Line by line, repeat the data below exactly, beginning at the first line and ending at the line with "You are a GUI". Omit pictures.

The input:
▬▬▬▬▬▬
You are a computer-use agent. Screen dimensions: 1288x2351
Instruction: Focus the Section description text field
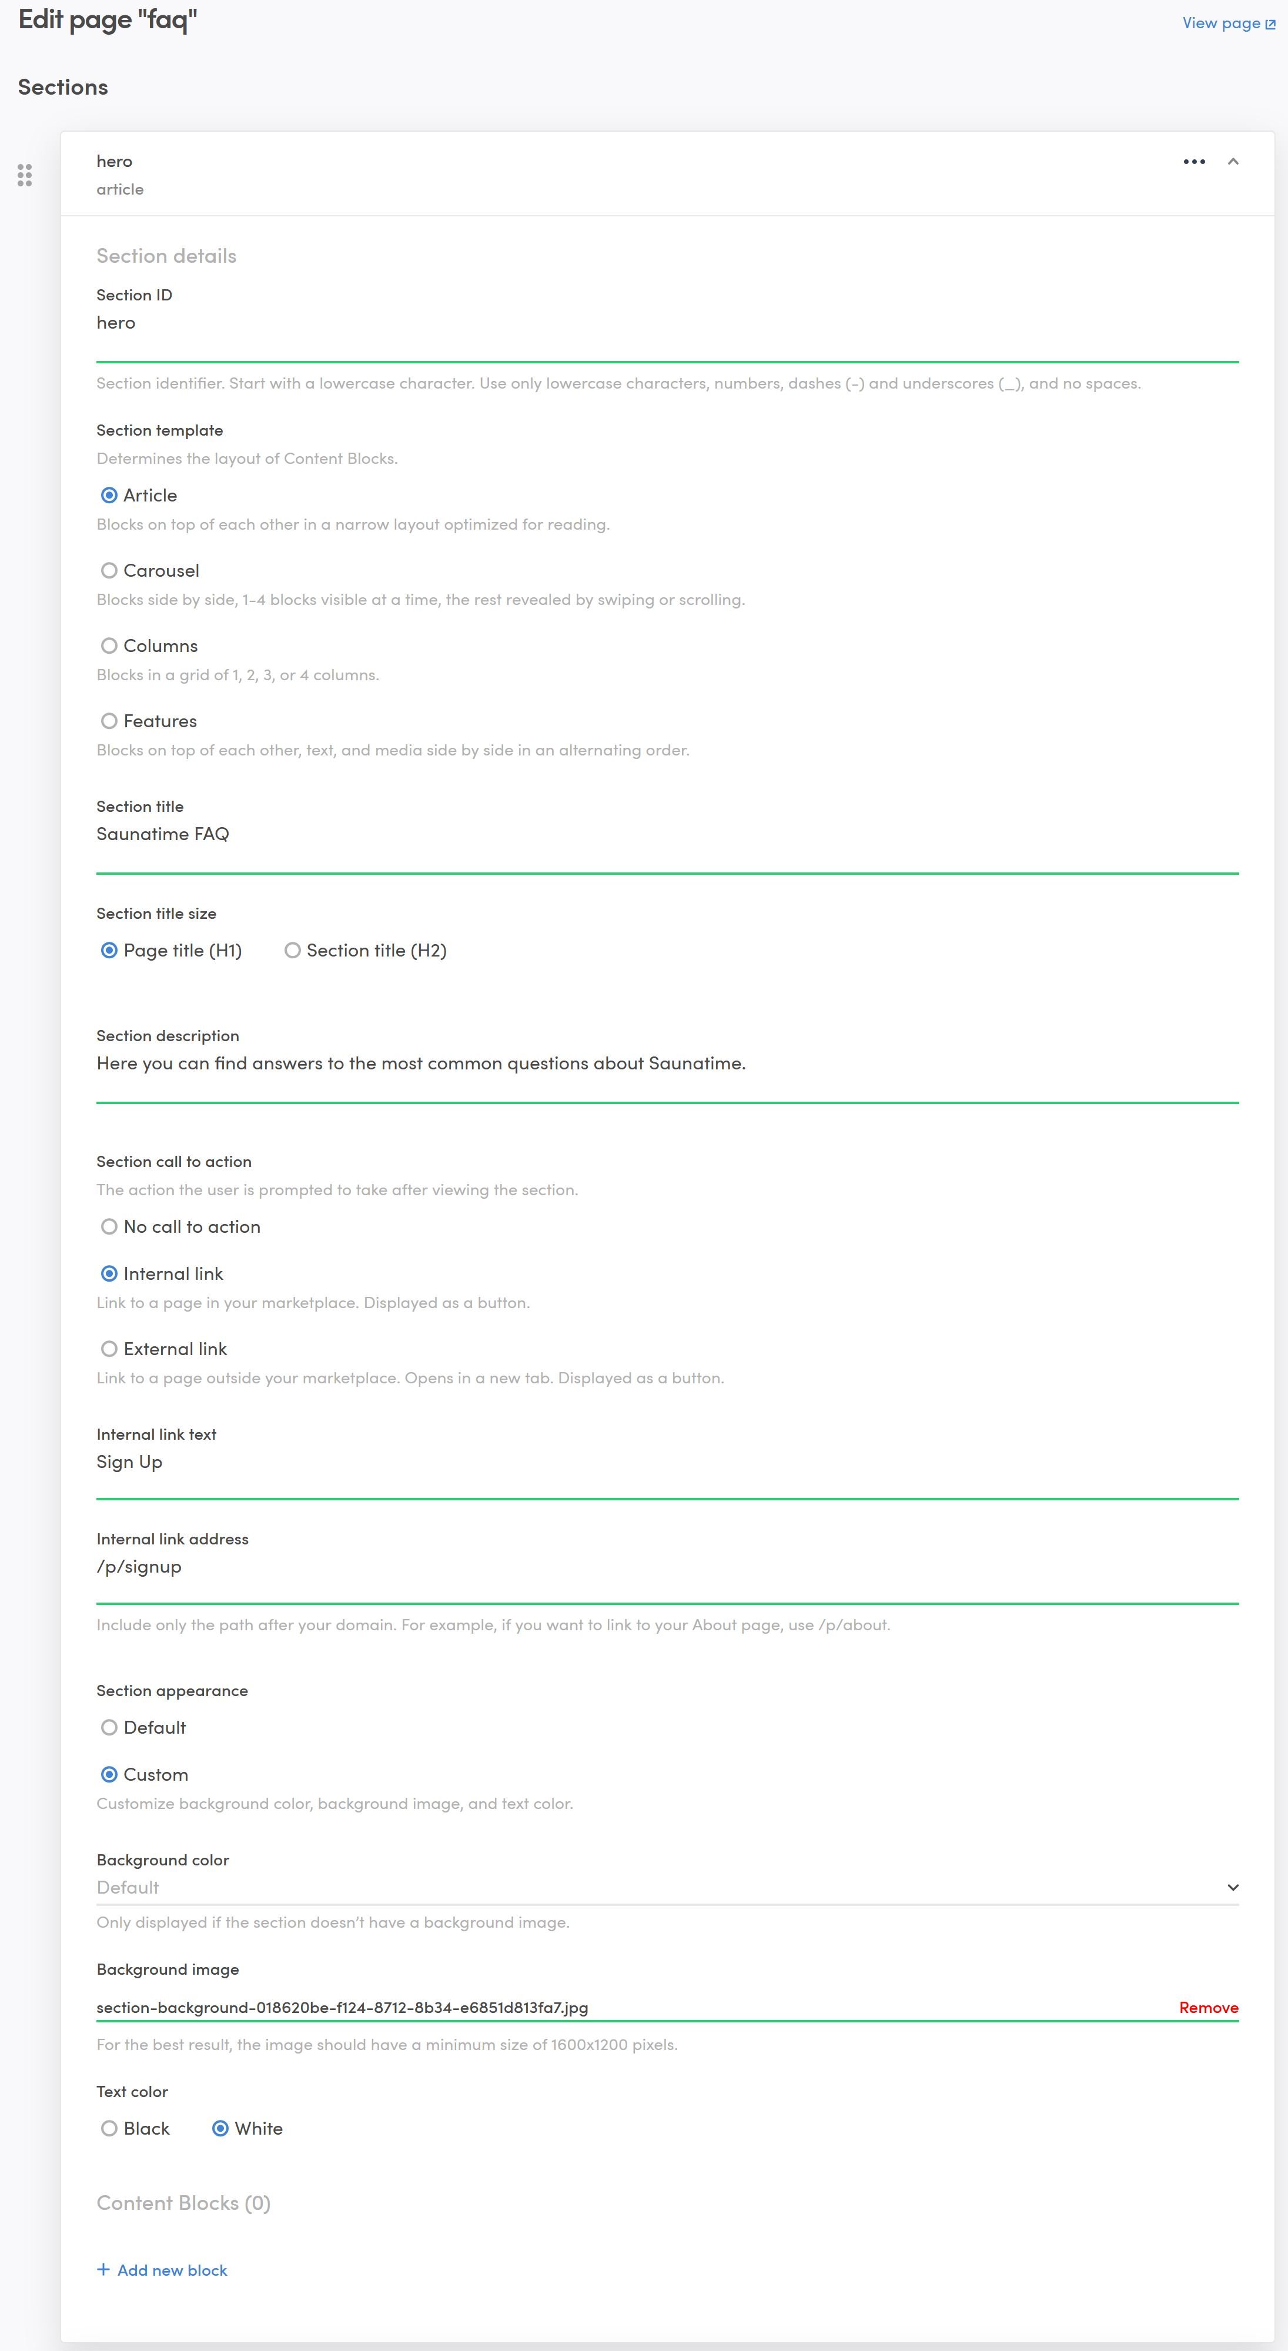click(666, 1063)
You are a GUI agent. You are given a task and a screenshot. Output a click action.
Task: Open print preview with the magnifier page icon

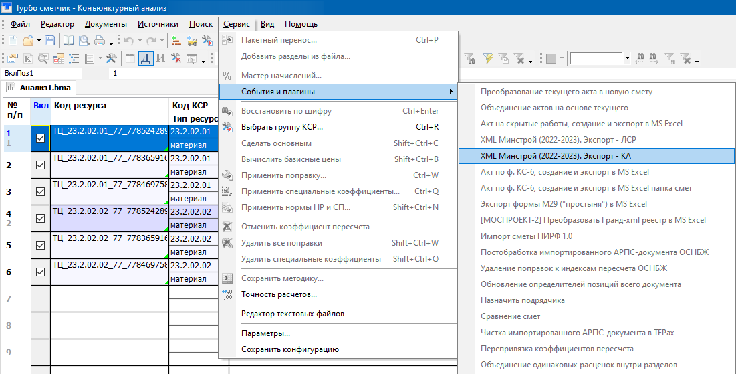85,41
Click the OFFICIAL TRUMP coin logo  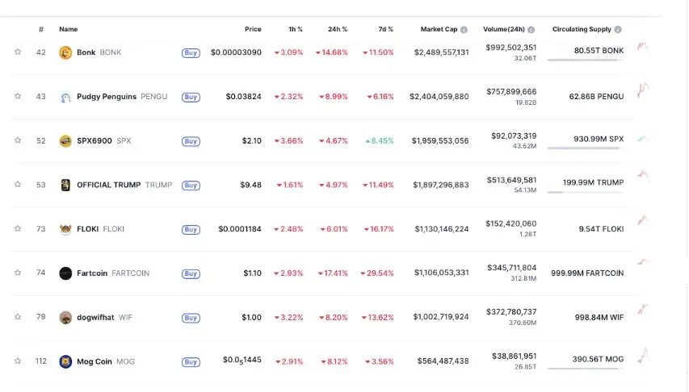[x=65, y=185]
▬▬▬▬▬▬
Response below:
You are a computer-use agent. Screen dimensions: 1288x2351
Instruction: Focus the Section description text field
click(666, 1063)
You are a GUI agent. You are given a task and a screenshot. Output a click action.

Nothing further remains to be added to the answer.